#### Data to process ####

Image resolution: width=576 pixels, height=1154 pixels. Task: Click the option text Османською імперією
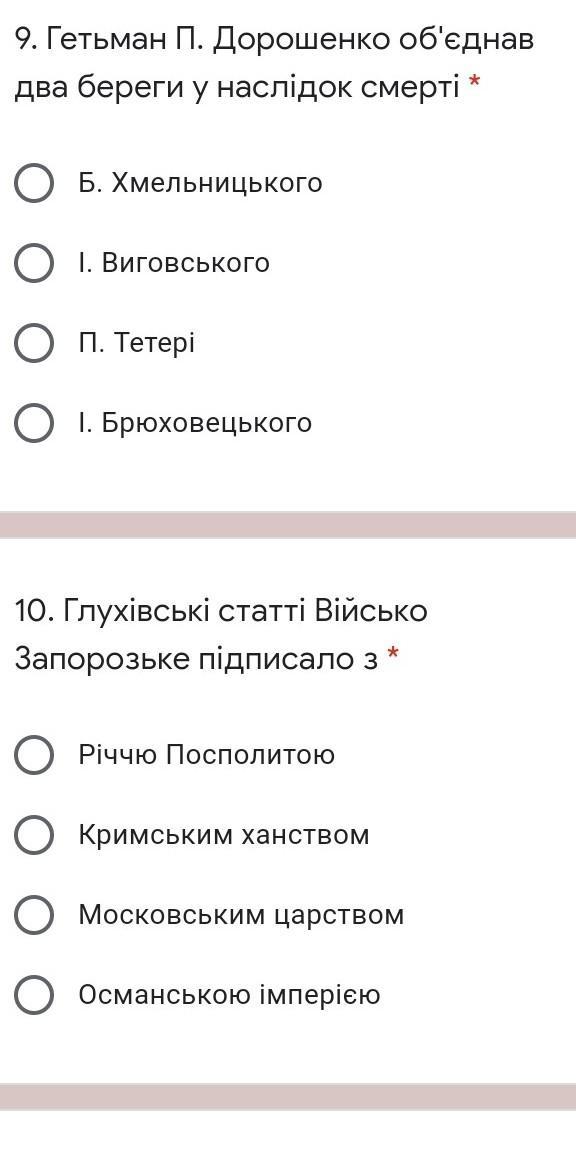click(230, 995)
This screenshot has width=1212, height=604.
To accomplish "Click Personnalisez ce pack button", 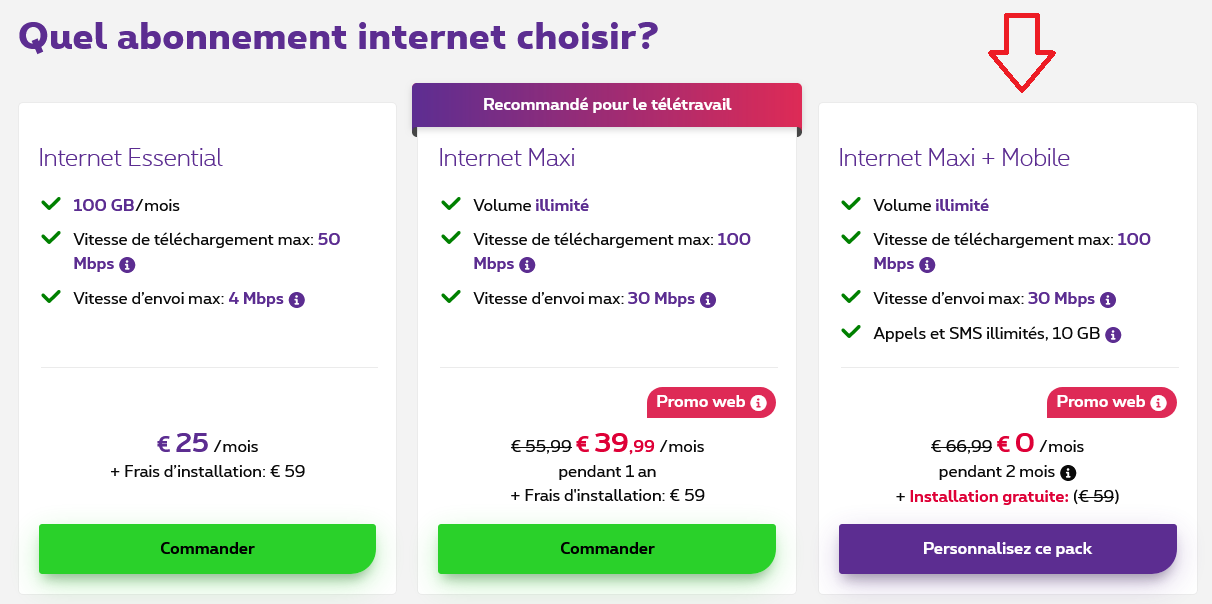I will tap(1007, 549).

####
#### Data to process ####

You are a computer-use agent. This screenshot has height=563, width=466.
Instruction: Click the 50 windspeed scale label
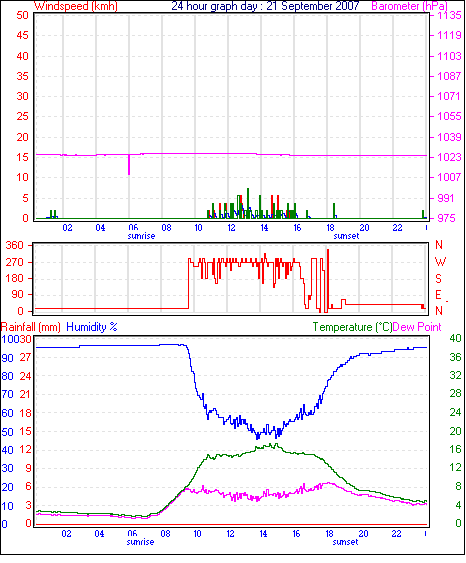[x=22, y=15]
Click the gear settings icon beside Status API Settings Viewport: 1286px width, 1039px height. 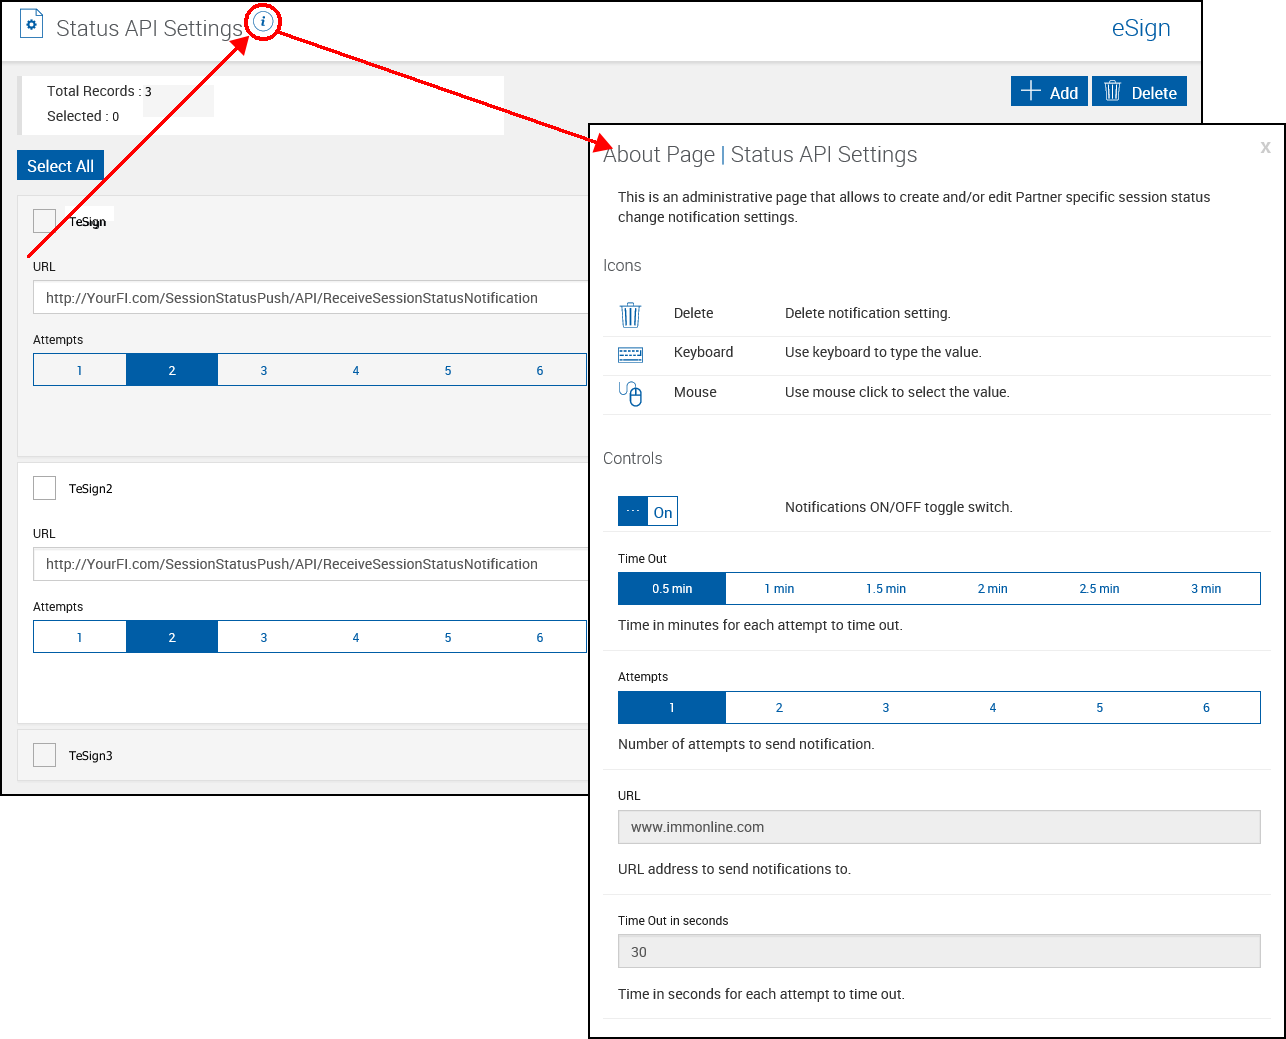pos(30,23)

####

Exercise instructions: Wherever the string "This" turns up in the material, copy the whole line.

Exercise output:
This screenshot has width=1212, height=604.
You are a computer-use agent. This screenshot has height=563, width=466.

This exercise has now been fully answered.